### Selected excerpt
↓↓↓

Research
Research Overview:
The Geomorphology and Aeolian Landscape Evolution (GALE) lab focuses on the interactions between wind and the surface of Earth and other planets. Wind carries sediment, forming ripples and dunes that can grow and coalesce into whole dune fields. These dune fields sometimes become preserved and form a geologic record of the ancient environment. This occurs on Earth, but dunes and preservation have also been observed on Mars, Titan, Venus, Pluto, and even a comet.
Research goals:
Establish and test sediment transport equations for arbitrary fluid-gravity conditions
Reconstruct the sediment budget on Mars now and in the ancient past
Tie together modern bedform formation and ancient sandstone preservation
Modern aeolian dunes
Dunes on Earth form on all continents and in a wide variety of sized and morphologies. Dunes morphologies reflect the local wind conditions, but as they become larger and larger, dunes take longer to reorient to changes in the climate. Some dunes present on Earth today reflect patterns left over from the last ice age, or even further into the past. From massive dunes, many 100’s of meters high, to small wind ripples only a single centimeter high, aeolian bedforms give information about the wind and atmosphere at a wide range of scales. We study dunes to study how the Earth couples with the atmosphere. Many questions about these massive piles of sediment remain including:
How does the spacing of dunes relate to their age?
What does the steepness of a dune slope say about its material properties?

↑↑↑

### Directions for this task
In the GALE lab research overview, what does the lab focus on? The material that comes next has no connection to the GALE lab research overview.

[Pointing data for screenshots]
↓↓↓

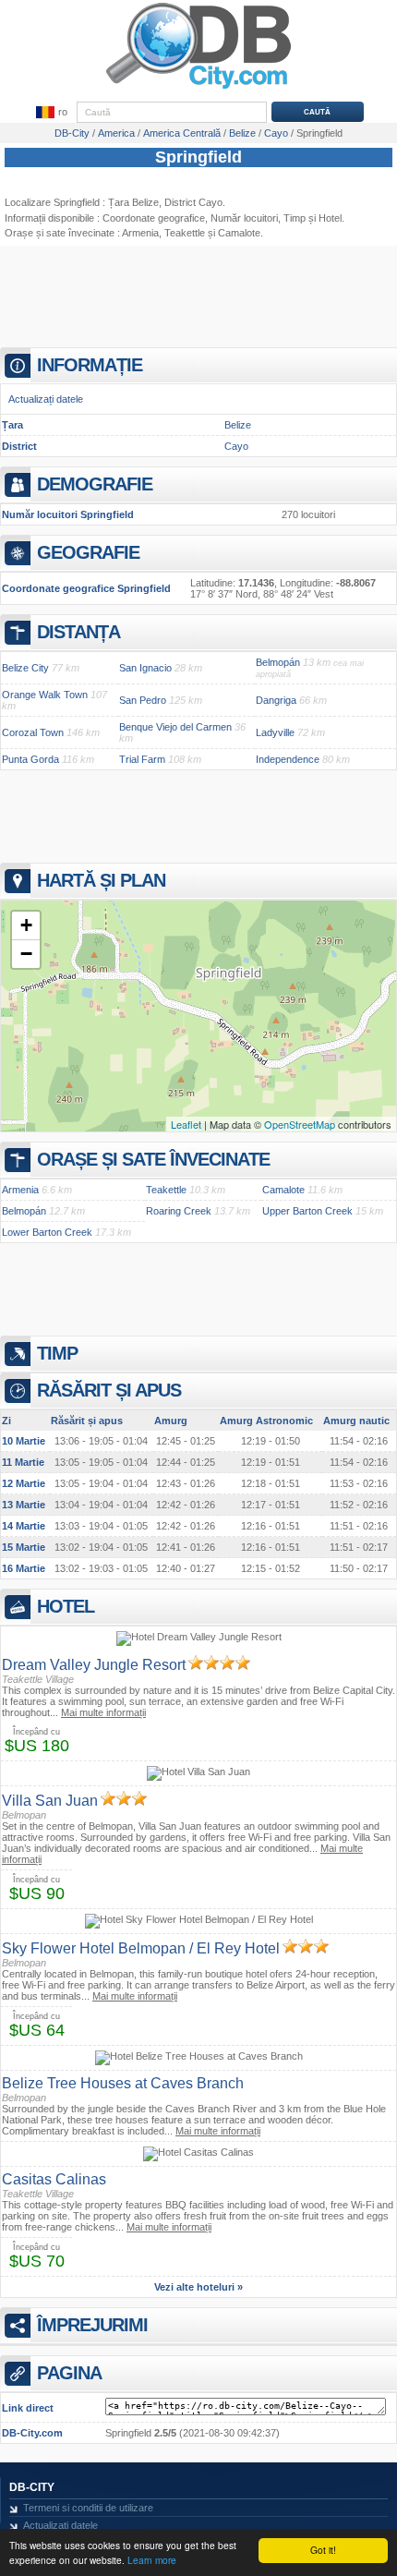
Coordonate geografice (153, 218)
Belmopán (278, 662)
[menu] (50, 112)
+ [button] (26, 925)
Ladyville (275, 732)
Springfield (198, 157)
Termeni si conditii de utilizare (88, 2507)
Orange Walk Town (45, 694)
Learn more (151, 2560)
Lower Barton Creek (47, 1232)
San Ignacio (145, 667)
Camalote (283, 1189)
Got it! (323, 2550)
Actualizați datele (45, 399)
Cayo (236, 446)
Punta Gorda (30, 759)
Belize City (25, 667)
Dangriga (276, 700)
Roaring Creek (178, 1210)
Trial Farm (142, 759)
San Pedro (142, 700)
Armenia (140, 232)
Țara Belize (133, 202)
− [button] (26, 953)
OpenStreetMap (299, 1124)
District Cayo (193, 202)
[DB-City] (198, 88)
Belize (237, 424)
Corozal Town (33, 732)
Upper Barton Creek (307, 1210)
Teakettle (184, 232)
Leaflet (186, 1124)
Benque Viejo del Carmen (175, 726)
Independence (287, 759)
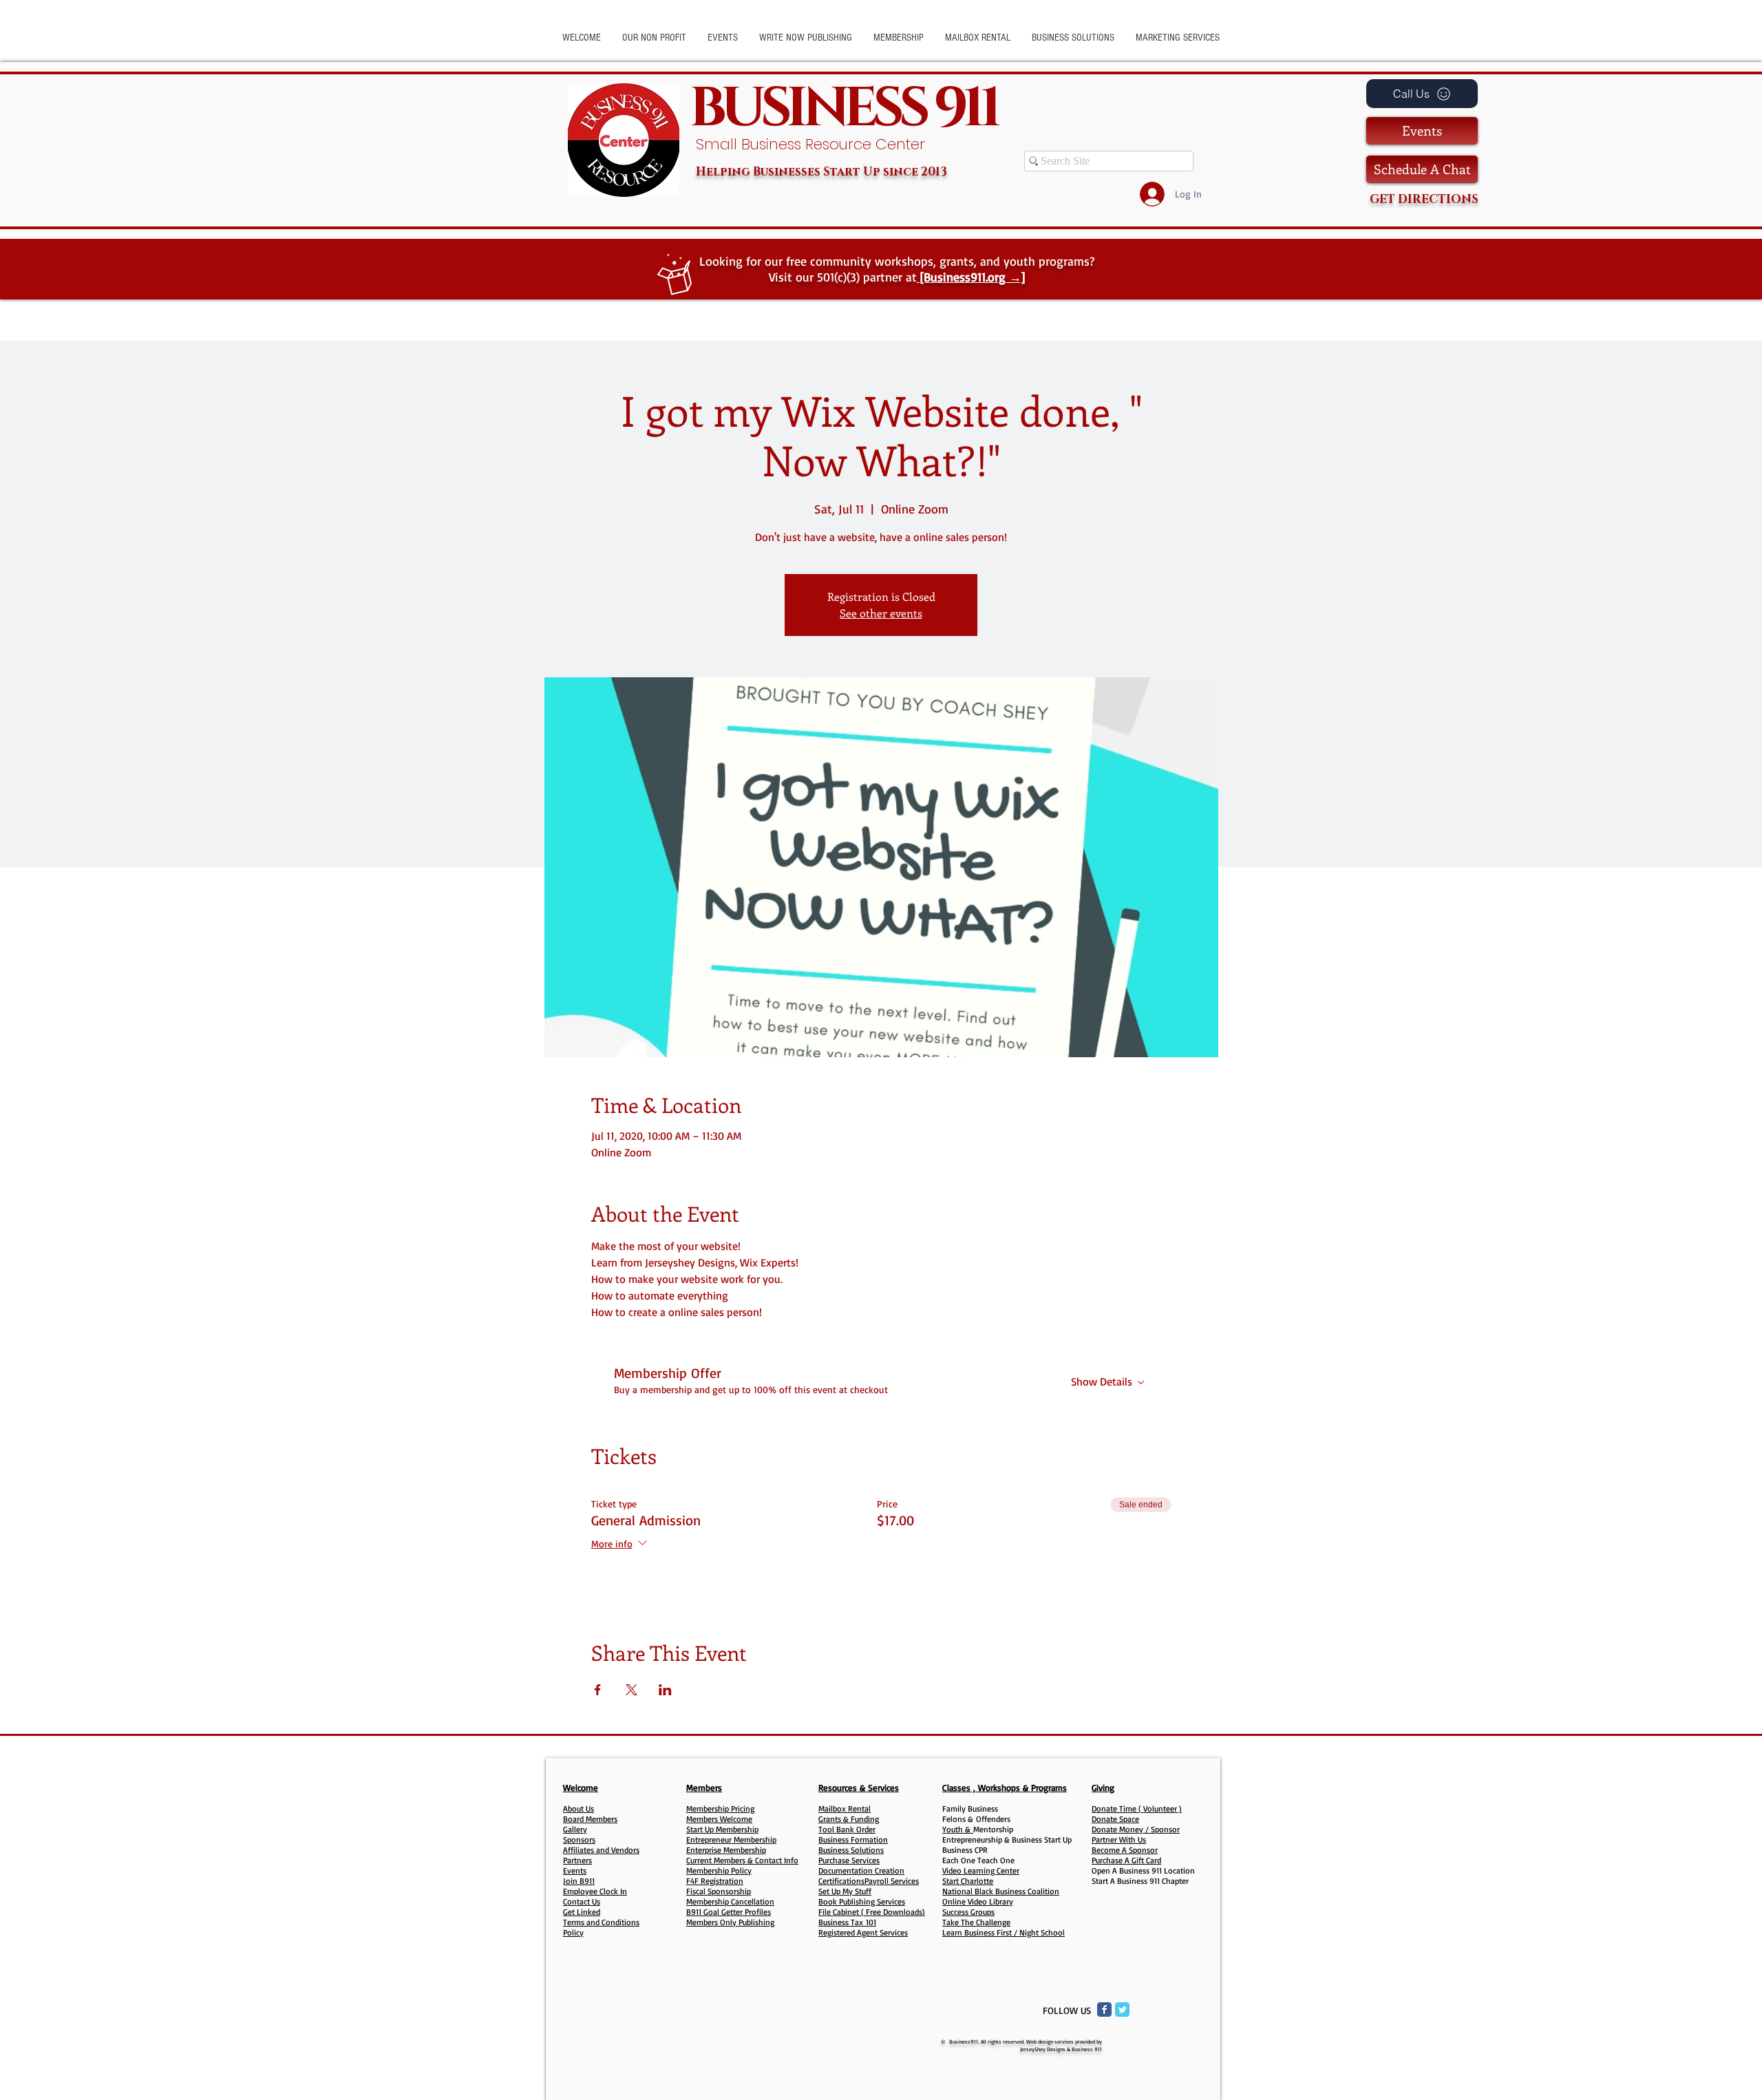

↑↑↑

### Answer for this exercise
The interactions between wind and the surface of Earth and other planets.